Agés de 17 à 32 ans, les nouveaux complices de Davis, tous chaudement recommandés par son entourage, s’avèreront assez aventureux pour concéder à leur mentor ses excentricités cosmiques – Davis assume voir et converser avec des défunts tout de même! – et se laisseront volontiers modelés par le grand manitou, tout en le poussant dans ses retranchements de vieux de la vieille. En résulte, de l’avis général, l’ensemble le plus cohérent et efficace de la carrière du trompettiste, une cohésion impalpable entre lui et ses recrues, qu’il pousse à jouer de manière dite « télépathe », sans se soucier de la structure des morceaux.
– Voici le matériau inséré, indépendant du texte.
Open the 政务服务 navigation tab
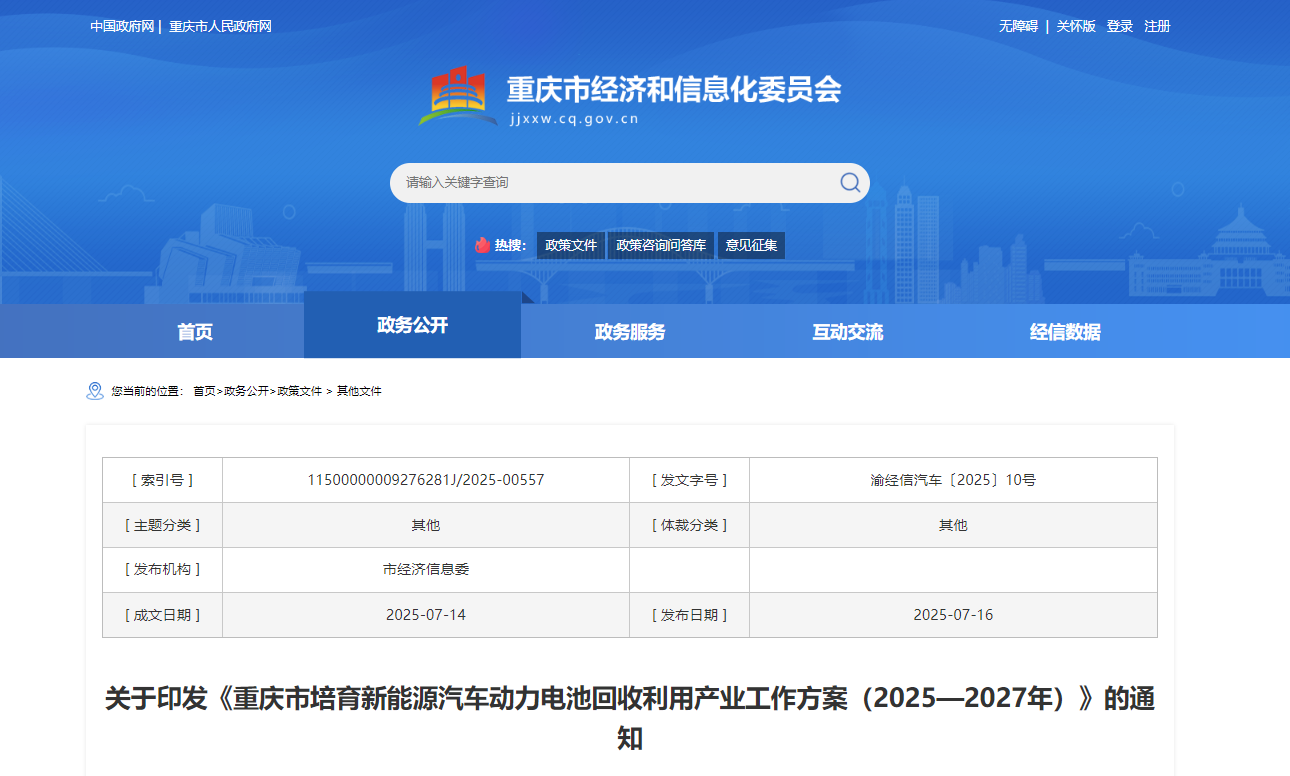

Ce net penchant paranormal inspire à Davis l’intitulé de l’album, E.S.P., pour Extra Sensory Perception, une aptitude que le Monsieur s’est persuadé de posséder. Véritable don ou triste conséquence d’une consommation narcotique elle aussi surnaturelle? Allez savoir…
Le sigle E.S.P. s’avère également un clin d’oeil appuyé au label ESP Disk, que Davis affectionne tout particulièrement, et qui distribue des albums d’avant garde. Car d’avant garde, il en est évidemment question avec E.S.P. Même si celui-ci est encore sensiblement timoré, il n’est pas difficile d’y détecter les prémices de ce hard bop aventureux qui deviendra la signature de cette formation d’exception.
L’ensemble des titres – tous inédits – ont été composés par les musiciens de Davis. Un première pour le trompettiste, pas franchement renommé pour son lâcher prise. Cette confiance aveugle mutuelle matérialise une porte d’accès sublime pour le jazz abstrait, à la fois accessible et empreinte d’une délicieuse étrangeté. Un album moins contemplatif que ses prédécesseurs, bien plus épidermique. Une alchimie agile, tantôt agressive, tantôt mélancolique, toujours juste : un coup de foudre. Littéralement.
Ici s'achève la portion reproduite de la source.